Primero, ha logrado cambiar la dinámica de la guerra y recuperar la iniciativa norteamericana frente al liderazgo ruso. La ágil respuesta de la Administración Trump cogió por sorpresa al régimen sirio, que se quedó sin margen de maniobra. Fue también un baño de realidad para Moscú que comprobó cómo sus defensas antiaéreas poco pueden hacer ante la contundencia de los misiles crucero norteamericanos. Segundo, ejerce un poder de disuasión no sólo dirigido al régimen de Bachar al Asad sino con destino también a Pyongyang y su programa nuclear. El uso de la fuerza puede resultar más persuasivo contra Estados canalla como el sirio o el norcoreano que blandir el derecho o los convenios internacionales.

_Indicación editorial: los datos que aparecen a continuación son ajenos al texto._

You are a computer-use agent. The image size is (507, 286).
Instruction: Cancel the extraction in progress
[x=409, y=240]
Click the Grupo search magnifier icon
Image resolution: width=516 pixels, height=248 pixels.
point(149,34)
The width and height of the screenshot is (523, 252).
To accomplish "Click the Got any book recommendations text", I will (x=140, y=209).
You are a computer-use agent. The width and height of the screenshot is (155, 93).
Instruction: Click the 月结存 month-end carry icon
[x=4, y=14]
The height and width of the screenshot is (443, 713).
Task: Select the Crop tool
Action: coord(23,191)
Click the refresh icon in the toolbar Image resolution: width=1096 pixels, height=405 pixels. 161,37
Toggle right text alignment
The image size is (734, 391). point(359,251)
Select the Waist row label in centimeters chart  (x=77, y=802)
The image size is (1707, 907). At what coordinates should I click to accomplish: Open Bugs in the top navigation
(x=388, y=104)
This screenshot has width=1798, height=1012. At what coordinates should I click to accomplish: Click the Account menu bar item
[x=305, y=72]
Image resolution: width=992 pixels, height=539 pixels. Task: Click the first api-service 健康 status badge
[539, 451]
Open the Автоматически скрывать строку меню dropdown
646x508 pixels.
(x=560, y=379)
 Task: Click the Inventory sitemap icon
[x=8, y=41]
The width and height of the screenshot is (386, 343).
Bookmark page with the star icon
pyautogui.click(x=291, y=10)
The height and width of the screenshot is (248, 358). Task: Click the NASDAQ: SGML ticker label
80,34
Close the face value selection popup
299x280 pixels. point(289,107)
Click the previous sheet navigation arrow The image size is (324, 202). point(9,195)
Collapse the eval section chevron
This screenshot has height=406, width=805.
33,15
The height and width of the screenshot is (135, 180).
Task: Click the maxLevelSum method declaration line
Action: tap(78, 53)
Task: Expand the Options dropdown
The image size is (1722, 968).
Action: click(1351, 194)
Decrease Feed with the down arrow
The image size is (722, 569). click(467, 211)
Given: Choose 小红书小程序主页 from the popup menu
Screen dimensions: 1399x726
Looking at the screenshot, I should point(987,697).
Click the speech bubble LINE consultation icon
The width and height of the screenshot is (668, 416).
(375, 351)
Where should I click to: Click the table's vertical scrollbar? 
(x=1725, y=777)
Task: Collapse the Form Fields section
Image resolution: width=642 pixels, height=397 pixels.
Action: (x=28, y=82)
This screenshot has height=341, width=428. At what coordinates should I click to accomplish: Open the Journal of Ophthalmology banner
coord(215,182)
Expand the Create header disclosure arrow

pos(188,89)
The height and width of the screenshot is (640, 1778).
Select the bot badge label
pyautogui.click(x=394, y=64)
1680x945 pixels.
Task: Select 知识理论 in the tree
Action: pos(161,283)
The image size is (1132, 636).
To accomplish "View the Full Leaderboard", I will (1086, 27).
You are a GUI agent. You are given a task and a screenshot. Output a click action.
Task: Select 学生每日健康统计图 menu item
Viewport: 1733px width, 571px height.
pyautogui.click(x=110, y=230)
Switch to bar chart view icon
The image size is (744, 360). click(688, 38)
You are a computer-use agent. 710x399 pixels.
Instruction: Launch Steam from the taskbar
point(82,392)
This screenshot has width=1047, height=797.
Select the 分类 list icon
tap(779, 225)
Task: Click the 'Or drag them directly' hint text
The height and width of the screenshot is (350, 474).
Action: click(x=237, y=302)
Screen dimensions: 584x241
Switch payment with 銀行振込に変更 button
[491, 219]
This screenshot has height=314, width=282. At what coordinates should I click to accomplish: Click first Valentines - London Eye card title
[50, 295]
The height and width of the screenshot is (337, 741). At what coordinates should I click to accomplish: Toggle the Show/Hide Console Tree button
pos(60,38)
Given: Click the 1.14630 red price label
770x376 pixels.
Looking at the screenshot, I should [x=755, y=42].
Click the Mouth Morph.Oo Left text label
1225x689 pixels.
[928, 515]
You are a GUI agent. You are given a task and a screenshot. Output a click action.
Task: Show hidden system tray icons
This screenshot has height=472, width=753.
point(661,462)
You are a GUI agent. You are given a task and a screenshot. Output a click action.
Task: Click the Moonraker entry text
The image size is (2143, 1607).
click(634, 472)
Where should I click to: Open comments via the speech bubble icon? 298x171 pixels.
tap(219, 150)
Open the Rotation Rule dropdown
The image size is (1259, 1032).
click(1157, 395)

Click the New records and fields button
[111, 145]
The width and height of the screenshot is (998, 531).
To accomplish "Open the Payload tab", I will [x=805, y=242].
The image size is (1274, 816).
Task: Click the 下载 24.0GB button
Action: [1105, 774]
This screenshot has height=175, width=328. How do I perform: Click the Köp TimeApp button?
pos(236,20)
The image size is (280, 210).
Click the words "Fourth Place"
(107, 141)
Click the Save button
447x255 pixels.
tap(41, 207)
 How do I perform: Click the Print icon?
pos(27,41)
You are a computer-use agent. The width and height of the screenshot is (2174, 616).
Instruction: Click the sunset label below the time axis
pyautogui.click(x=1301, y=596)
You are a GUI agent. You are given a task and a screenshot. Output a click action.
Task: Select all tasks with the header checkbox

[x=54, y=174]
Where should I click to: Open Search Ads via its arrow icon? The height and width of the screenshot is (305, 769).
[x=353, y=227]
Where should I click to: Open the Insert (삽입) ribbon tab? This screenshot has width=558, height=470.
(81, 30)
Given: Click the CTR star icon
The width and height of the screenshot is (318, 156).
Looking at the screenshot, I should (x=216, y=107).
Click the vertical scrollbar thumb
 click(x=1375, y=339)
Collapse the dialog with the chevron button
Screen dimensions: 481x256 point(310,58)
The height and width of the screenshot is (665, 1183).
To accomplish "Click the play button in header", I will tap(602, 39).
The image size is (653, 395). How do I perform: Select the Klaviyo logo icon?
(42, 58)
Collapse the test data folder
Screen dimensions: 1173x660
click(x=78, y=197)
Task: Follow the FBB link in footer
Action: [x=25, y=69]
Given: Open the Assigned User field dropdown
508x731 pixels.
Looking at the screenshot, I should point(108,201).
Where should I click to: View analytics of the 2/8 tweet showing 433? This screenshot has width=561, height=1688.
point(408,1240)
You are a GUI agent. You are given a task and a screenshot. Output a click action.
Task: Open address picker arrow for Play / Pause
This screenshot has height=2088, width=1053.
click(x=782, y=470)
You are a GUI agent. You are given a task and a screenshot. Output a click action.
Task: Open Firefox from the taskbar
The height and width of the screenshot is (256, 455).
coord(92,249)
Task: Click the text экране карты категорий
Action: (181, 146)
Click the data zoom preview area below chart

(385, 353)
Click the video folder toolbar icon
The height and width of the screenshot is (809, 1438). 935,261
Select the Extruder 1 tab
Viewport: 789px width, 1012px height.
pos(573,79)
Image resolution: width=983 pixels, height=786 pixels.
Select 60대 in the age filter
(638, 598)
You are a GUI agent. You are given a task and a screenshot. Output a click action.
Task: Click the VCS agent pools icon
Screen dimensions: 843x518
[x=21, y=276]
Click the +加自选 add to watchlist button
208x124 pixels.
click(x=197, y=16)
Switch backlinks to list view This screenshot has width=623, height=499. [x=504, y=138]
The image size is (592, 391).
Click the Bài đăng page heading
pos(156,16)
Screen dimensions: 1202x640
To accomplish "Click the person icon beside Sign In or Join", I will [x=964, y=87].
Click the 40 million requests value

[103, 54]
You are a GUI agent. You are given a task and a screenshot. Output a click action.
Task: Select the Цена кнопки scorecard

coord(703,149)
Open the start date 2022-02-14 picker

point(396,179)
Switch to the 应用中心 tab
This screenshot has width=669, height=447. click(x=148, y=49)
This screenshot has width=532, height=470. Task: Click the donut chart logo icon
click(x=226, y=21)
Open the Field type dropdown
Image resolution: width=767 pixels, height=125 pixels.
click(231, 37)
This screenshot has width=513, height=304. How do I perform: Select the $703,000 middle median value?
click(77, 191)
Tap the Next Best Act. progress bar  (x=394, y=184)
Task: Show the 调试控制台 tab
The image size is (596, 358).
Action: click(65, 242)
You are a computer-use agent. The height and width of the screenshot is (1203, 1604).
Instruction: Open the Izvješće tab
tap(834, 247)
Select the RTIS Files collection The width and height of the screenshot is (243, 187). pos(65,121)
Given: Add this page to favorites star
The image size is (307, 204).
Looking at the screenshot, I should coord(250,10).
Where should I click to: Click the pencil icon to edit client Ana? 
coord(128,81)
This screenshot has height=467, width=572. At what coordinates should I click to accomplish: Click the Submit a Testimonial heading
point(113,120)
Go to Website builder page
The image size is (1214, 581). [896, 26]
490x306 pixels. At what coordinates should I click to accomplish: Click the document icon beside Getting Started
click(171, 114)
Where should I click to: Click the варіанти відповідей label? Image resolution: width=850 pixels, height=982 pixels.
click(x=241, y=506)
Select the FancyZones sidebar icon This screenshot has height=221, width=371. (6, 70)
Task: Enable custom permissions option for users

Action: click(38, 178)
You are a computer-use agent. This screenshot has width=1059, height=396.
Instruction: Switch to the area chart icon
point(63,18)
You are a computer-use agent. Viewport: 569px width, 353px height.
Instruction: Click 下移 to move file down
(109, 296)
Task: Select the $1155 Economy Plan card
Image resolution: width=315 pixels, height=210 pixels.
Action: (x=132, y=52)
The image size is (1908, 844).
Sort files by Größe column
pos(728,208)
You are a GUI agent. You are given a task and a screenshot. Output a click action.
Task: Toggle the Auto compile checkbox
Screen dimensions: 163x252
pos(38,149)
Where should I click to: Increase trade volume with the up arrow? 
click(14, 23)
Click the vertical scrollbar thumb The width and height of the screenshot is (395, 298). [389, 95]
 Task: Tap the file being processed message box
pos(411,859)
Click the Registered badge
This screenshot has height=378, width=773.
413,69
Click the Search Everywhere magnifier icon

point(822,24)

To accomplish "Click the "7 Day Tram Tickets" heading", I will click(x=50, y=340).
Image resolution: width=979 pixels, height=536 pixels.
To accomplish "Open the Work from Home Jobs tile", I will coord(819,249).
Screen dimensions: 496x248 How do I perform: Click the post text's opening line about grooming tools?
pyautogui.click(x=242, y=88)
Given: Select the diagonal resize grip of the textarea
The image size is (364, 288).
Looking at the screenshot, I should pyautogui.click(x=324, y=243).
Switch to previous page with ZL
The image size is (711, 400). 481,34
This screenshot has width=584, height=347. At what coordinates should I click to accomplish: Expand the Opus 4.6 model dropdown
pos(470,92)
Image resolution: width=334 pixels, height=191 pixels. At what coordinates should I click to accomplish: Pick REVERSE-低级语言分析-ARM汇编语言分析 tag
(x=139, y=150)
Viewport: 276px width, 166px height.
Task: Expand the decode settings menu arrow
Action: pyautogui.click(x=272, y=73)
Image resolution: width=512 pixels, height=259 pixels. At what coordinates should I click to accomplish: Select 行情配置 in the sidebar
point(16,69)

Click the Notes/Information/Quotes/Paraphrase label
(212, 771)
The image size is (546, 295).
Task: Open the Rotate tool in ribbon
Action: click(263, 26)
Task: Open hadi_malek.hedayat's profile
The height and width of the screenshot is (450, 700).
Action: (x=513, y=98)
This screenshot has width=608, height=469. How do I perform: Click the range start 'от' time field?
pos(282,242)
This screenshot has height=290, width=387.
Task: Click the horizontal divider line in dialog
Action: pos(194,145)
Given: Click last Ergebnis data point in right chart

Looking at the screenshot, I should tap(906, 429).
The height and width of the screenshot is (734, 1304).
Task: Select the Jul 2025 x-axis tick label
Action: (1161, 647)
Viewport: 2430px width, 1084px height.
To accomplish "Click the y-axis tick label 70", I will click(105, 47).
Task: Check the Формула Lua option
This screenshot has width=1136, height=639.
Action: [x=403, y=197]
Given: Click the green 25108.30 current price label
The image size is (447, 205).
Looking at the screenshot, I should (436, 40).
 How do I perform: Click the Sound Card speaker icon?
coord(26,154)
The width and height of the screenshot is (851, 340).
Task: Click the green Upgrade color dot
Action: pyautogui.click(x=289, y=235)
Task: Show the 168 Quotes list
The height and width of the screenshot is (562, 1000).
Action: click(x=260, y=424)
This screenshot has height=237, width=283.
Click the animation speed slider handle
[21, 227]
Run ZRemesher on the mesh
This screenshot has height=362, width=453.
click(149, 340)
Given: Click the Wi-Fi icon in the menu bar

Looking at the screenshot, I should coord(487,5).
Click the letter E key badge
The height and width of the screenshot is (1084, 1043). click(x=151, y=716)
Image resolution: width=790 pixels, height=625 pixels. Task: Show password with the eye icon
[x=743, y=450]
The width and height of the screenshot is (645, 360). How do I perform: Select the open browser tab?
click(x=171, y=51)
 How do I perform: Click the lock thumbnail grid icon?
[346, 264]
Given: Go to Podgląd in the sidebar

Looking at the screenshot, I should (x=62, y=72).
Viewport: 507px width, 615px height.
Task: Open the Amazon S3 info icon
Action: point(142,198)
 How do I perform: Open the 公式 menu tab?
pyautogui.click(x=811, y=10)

Trump ha logrado un golpe efectivo en Oriente Medio a la espera de ver qué estrategia desarrolla a largo plazo. La entrada de Estados Unidos no significa, como recuerda FrançoisHeisbourg en Le Monde que Washington y Moscú estén 0condenados al enfrentamiento. Hay espacio para convencer a los rusos de que Asad no es un aliado fiable. Estados Unidos debe marcarse como prioridad devolver al “rais” sirio a la mesa de negociaciones, pero desde una posición de debilidad. El peor enemigo de Asad es Asad. Él mismo se ha deslegitimado como una opción viable para el futuro de Siria.